「開業医の独り言」
今月は遅くなりまして申し訳ありません。
書く材料が無いのでは決してありません。わがままながら、どうしても書きたくない時がたまにありまして、、、、、いや、申し訳ないです。
で、今月の一言は、エッセーとでも言うか、独り言であります。
皆さん、お医者さんって、もうかっているとお考えですか? 多分90%以上の人が、そう考えていると思います。でも開業医にしても実にいろいろな科があって、専門の科(皮膚科とか)や開業している地域によって患者さんの数にも収益にも凄い差があるんですよ。
ちなみに、僕は、性病科・泌尿器科・皮膚科を標榜しているので、その何れかの患者さんが来院されるわけです。たくさん患者さんが来てくれる日もあれば、すごく空いている日もあります。
話は逸れますが、どちらの方が疲れると思いますか?
空いている日なんですよ、これが。ガラガラの日なんてメチャクチャ疲れます。精神的に。ドーシテ来てくれないんだろう?明日も同じだったらどうしようってね。ドッと疲れますよ。本当にこたえます。だから、患者さんがいっぱい来てくれると、僕はうれしくてしょうがないわけで、「また来てね!」とは言わないけれども、そりゃもうニコニコしちゃうんだなあ。
患者さんを診るのって、すごく楽しいし、一人一人症状は異なるでしょう、それを全部きちんと治してあげられれば、こんなに素晴らしい職業はないですよ。だって、きちんと治れば感謝されることはあっても恨まれることは無いですし、第一患者さんが来てくれるから食っていけるわけですもん。
あ、脱線しすぎました。話を戻しましょう。
僕の診療所は、数で言うと性病の患者さんの割合が高いです。例えば、尿道炎の患者さんが来てくれたとしましょうか。細菌を検査したり抗生物質を処方したりします。
医療行為というのは、全て保険点数(検査料とか抗生物質代とか)が決められていて、同じ処置をすれば当然同じ点数になります。どれほど詳しく説明しても、何も説明しなくても、値段は一緒です。それは別に良いんです。決まりだし、きちんと説明するのが、僕は好きだから。
でも、皆さん知っていますか?
定価100円の抗生剤を90円で仕入れたら、ふつう100×1.05ー90×1.05の利益になると思うでしょう。
でも、実際は5円の利益にしかなりません。なぜならば医療行為(保険上)において、消費税はとってはいけないからです。検査も治療も全て消費税はいただけません。僕ら医者が患者さんから消費税をもらわないのは、当然だと思います。でも、検査センターや薬の仕入れに消費税をとられるのは、納得できません。また、良く効く薬をたくさん仕入れても仕入れ値は変りません。これは資本主義原理に反するんじゃないのかな?
と、まあ私の意見を述べさせていただきましたが、もうけているか。と聞かれれば答えはNOなのです。
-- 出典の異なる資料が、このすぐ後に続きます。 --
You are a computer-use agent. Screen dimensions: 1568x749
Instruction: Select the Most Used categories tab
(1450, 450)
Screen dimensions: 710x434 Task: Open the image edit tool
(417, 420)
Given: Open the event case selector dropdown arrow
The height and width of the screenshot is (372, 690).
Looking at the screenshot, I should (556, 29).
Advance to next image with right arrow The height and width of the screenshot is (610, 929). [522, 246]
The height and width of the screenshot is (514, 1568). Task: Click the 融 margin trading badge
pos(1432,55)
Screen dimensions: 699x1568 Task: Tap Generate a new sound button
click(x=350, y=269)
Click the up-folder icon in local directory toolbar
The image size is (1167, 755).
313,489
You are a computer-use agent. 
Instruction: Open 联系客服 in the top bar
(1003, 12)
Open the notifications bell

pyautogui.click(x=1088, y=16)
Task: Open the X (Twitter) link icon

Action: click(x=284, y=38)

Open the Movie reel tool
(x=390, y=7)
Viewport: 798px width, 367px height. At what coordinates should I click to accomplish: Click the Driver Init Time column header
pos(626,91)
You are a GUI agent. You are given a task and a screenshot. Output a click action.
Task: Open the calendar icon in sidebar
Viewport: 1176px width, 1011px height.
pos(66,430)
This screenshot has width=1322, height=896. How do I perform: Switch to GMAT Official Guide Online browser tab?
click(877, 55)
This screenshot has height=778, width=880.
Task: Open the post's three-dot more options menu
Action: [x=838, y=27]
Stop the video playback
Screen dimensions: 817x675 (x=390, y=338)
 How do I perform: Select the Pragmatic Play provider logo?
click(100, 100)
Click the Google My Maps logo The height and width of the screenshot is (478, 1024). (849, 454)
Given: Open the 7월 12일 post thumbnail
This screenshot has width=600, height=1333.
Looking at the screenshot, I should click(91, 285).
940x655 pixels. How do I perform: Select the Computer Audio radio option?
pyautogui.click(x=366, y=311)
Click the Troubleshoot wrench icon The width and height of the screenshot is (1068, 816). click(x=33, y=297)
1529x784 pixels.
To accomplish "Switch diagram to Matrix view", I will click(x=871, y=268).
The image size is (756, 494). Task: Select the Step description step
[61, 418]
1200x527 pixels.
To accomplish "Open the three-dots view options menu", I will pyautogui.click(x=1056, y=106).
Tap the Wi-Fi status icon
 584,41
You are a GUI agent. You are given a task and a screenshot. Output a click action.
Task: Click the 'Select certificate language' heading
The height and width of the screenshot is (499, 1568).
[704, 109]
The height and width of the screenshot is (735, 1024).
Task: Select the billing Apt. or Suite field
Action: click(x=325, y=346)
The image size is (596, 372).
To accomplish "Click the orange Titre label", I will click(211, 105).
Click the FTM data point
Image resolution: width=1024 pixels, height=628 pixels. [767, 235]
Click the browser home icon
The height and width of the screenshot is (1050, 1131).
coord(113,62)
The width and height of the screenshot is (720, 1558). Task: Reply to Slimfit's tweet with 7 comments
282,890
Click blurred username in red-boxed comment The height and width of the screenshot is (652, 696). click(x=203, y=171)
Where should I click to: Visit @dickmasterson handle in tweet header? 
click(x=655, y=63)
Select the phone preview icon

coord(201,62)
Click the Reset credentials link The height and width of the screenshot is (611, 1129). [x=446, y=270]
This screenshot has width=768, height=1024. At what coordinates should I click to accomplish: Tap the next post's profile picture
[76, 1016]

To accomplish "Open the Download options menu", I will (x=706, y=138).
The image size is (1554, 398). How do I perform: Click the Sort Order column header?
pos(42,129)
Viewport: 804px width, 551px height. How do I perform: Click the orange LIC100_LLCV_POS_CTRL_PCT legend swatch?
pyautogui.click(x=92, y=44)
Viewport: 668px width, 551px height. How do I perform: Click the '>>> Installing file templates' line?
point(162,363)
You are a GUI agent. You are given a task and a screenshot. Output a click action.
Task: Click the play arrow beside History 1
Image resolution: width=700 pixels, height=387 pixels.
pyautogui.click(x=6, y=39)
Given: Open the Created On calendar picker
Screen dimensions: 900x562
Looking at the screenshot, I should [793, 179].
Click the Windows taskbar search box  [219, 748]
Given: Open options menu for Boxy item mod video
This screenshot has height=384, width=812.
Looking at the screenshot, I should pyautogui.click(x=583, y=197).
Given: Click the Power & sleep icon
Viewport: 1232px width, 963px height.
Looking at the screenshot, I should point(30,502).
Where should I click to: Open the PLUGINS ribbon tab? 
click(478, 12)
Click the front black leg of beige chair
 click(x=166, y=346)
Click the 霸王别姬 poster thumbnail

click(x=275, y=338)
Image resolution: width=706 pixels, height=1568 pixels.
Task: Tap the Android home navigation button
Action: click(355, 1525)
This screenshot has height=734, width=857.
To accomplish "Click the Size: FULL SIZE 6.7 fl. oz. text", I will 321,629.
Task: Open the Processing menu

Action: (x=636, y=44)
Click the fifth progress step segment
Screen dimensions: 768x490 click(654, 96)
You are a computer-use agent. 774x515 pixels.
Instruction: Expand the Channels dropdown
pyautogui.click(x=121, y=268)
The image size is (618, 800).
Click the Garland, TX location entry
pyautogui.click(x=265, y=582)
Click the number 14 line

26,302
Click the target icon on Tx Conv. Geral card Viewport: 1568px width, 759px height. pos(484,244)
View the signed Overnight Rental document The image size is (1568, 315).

もちろん反対意見も多数あるものと考えています。しかし、もうけているか、と聞かれれば、他の先生方のことは分からないけれども、答えは絶対にNOであります。
開業医は一事業主と一緒で、利益が出ないと食べていけないのが現実です。医は、決して算術ではありません。でも少しは算数もできないと、と考えるのは間違いでしょうか?